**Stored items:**
........
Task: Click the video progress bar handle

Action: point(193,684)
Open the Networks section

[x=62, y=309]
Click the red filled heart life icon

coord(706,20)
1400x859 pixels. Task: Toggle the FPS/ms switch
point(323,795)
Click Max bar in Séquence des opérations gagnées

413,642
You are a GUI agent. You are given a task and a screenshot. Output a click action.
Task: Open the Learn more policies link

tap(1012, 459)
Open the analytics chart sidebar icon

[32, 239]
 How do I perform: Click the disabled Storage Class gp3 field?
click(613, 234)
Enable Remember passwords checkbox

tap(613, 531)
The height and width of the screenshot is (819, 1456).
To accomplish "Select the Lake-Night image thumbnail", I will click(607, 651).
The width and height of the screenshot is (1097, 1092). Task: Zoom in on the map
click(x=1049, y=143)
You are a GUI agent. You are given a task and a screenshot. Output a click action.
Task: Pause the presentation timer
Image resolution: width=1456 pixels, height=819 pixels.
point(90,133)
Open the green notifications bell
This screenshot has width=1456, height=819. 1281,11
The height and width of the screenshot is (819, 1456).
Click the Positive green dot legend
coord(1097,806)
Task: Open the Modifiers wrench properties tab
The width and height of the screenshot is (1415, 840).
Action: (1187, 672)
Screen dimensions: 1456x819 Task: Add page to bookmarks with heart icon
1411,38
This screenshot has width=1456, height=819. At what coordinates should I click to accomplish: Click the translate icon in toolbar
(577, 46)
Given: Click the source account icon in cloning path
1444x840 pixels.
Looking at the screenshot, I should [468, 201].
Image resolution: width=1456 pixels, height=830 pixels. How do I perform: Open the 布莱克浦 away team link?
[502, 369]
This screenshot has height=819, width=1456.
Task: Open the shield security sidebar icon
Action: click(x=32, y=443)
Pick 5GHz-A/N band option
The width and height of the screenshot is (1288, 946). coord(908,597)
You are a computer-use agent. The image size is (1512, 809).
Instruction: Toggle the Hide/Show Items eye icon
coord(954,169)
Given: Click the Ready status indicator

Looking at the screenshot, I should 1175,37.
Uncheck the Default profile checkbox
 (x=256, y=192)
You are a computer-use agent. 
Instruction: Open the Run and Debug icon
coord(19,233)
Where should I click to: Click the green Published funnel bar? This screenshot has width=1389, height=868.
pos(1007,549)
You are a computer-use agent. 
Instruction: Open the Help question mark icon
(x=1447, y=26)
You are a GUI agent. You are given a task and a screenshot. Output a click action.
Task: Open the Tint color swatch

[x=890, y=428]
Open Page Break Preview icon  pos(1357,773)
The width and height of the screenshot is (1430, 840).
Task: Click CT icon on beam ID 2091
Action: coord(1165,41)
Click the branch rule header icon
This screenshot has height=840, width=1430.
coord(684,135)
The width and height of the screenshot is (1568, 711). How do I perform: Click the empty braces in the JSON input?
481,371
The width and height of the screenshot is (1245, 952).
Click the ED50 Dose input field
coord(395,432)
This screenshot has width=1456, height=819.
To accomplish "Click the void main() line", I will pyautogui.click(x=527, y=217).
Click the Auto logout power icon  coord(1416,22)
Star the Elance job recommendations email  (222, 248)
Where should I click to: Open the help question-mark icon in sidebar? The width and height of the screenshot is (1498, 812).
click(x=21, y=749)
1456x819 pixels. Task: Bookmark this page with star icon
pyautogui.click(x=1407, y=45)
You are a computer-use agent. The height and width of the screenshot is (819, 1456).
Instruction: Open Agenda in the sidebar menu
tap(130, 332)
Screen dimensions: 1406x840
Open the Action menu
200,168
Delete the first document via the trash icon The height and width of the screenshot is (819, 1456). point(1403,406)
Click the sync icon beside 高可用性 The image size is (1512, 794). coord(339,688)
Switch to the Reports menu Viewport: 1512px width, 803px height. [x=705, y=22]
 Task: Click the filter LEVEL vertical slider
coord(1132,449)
........
**Task goal:** Going through the data above, count each line that contains "will" and give only that figure.

**Result of this task:** 2